→ Task directions
Nothing should appear in the answer except the lines below from the line containing "Blog (394, 2517)" through the line containing "[Toggle navigation] (147, 13)", copied exactly, with pictures left out.

→ The input
━━━━━━━━━━━━━━━━
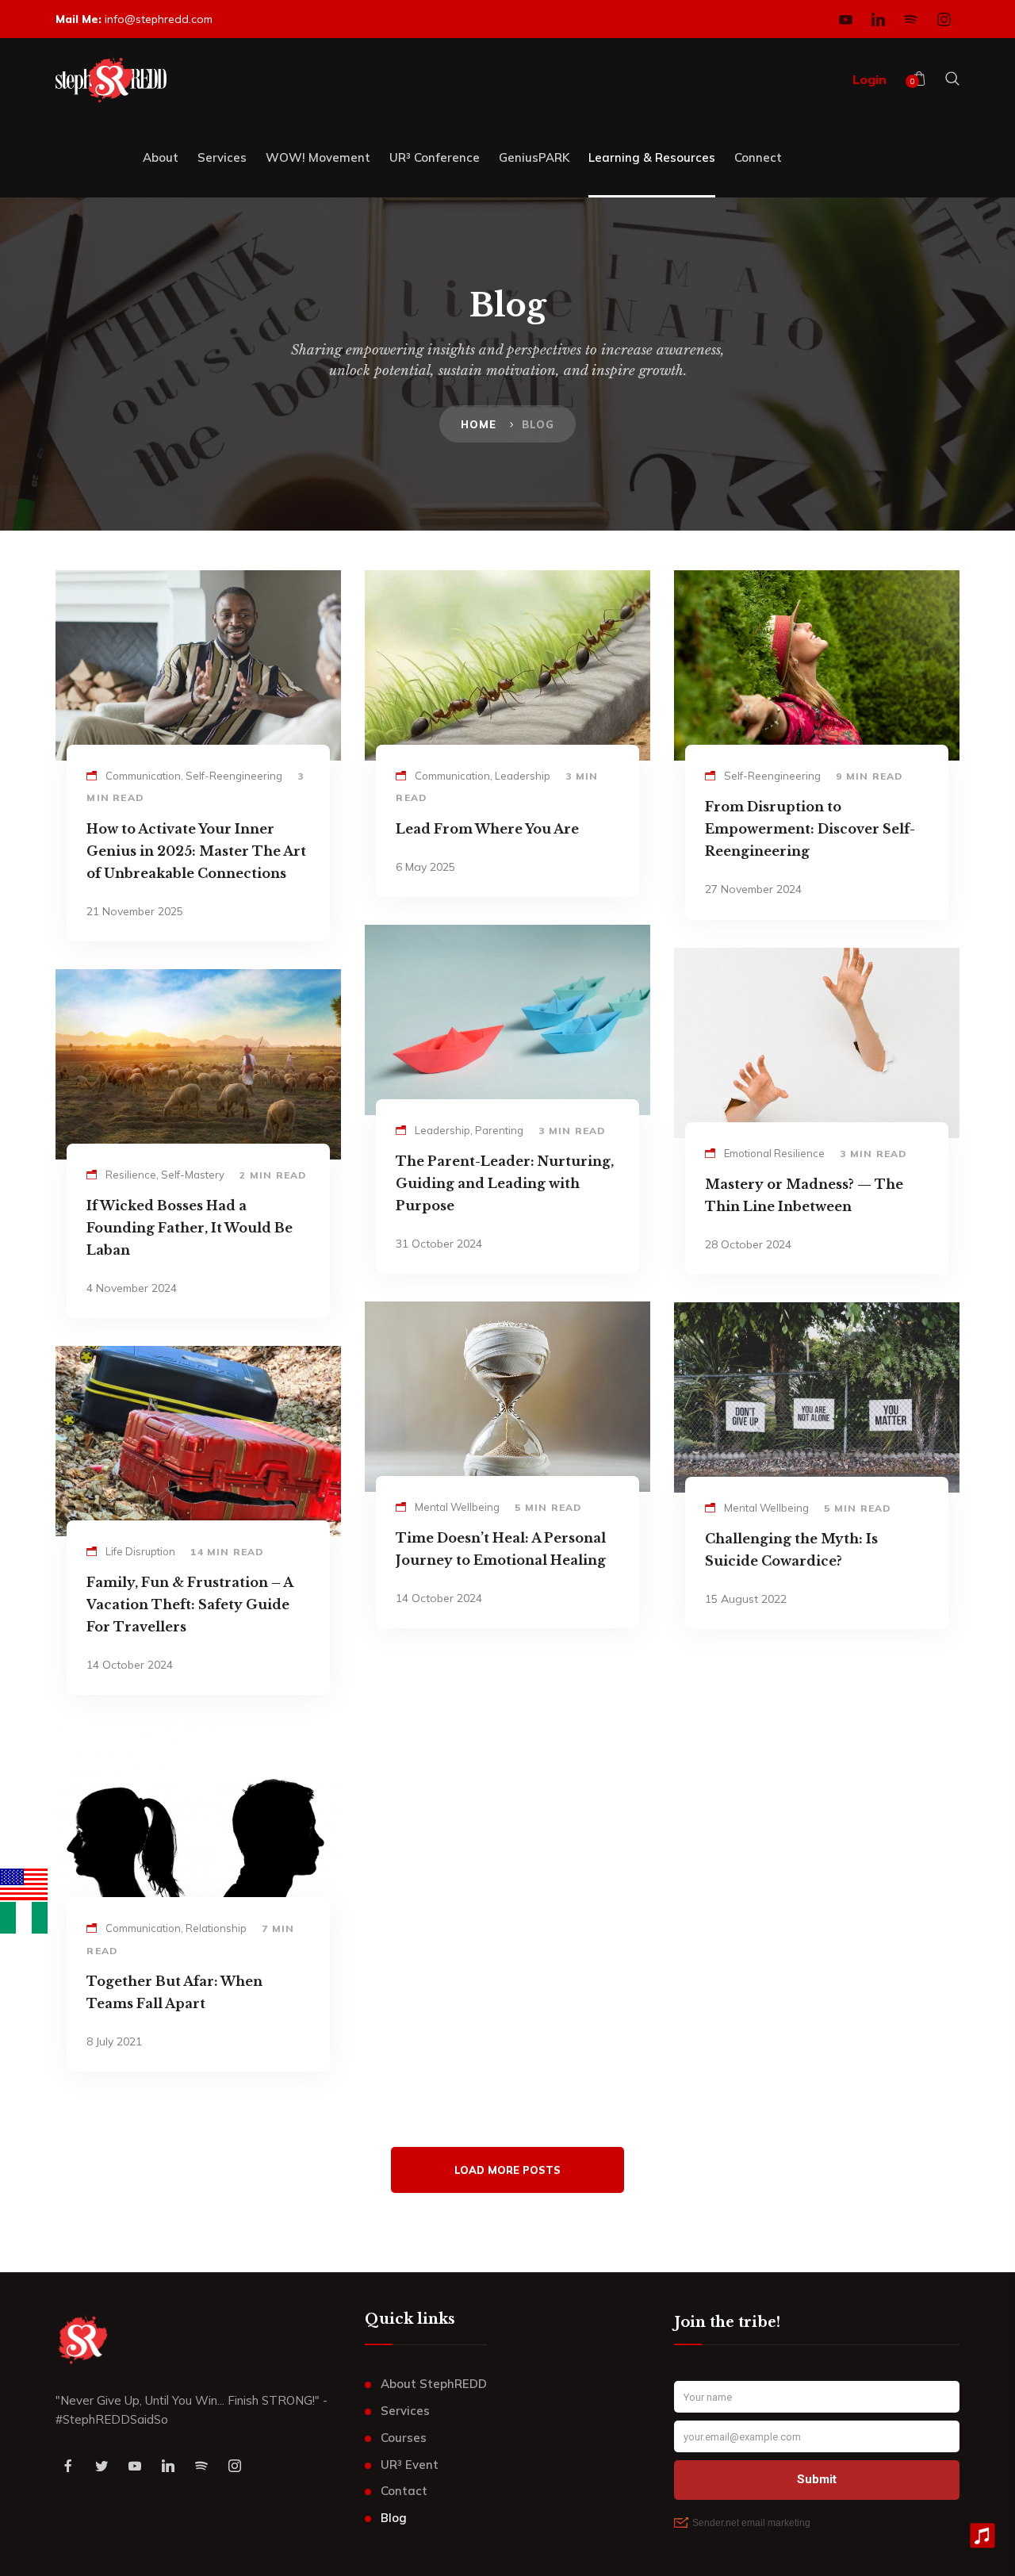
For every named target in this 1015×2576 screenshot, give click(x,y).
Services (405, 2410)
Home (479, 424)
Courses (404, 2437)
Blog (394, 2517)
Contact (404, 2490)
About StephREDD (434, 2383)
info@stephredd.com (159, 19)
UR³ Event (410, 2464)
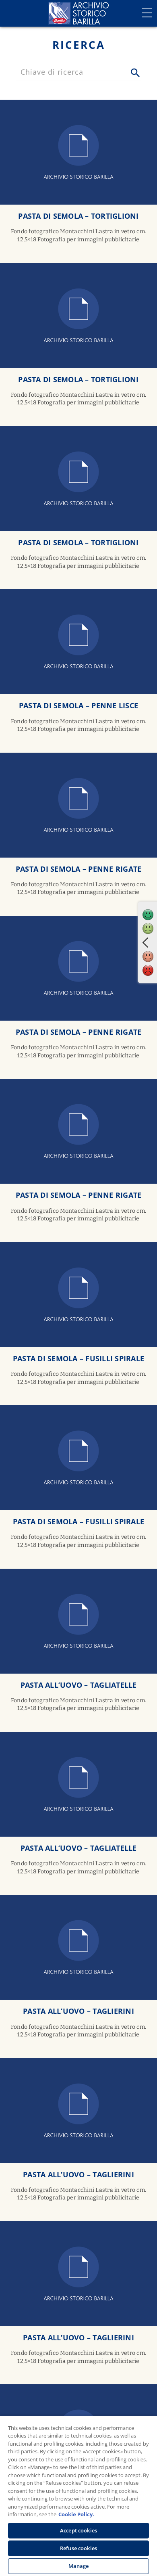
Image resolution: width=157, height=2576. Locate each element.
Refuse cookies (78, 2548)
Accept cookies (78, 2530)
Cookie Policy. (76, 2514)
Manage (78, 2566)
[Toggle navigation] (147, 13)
━━━━━━━━━━━━━━━━
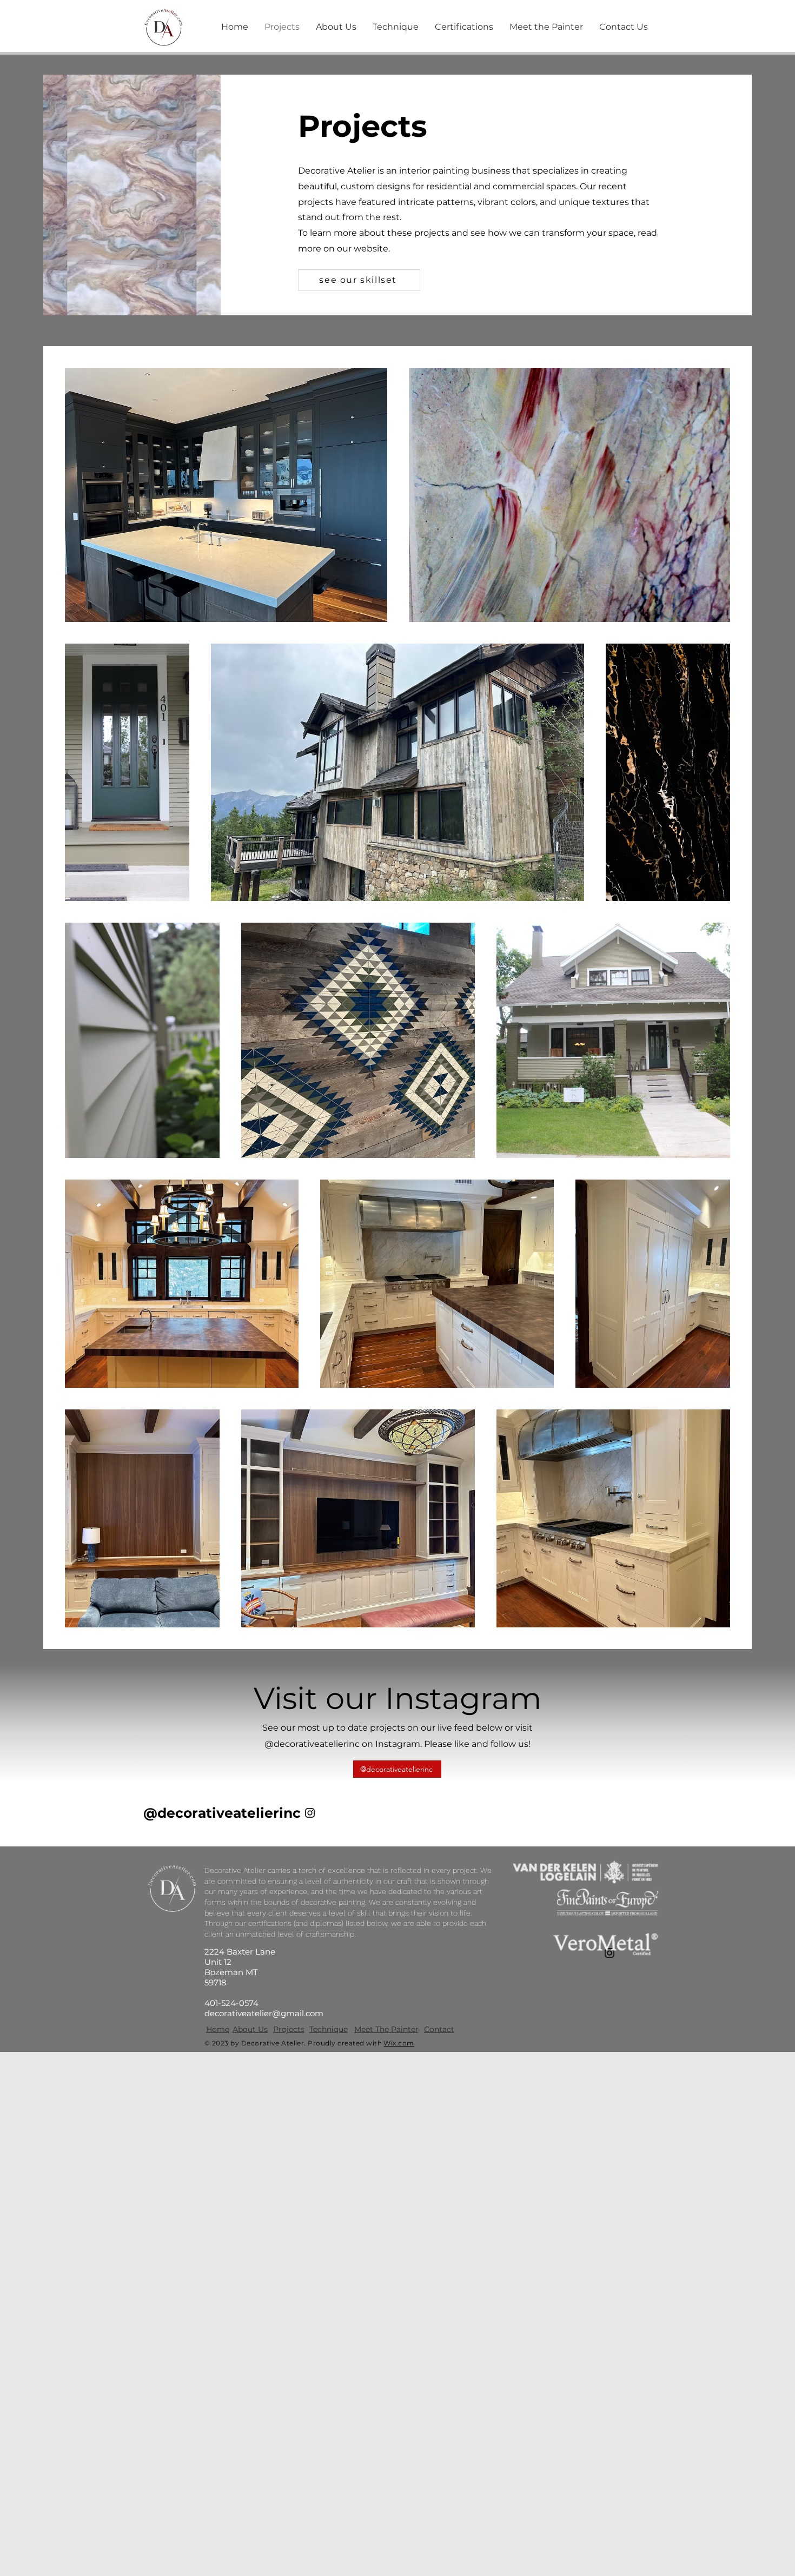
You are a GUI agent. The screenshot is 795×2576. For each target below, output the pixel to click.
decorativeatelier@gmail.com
━━━━━━━━━━━━━━━━
→ Output below
Blog (394, 2517)
Contact (404, 2490)
About StephREDD (434, 2383)
info@stephredd.com (159, 19)
UR³ Event (410, 2464)
Image resolution: width=157, height=2576. Locate each element.
Refuse cookies (78, 2548)
Accept cookies (78, 2530)
Cookie Policy. (76, 2514)
Manage (78, 2566)
[Toggle navigation] (147, 13)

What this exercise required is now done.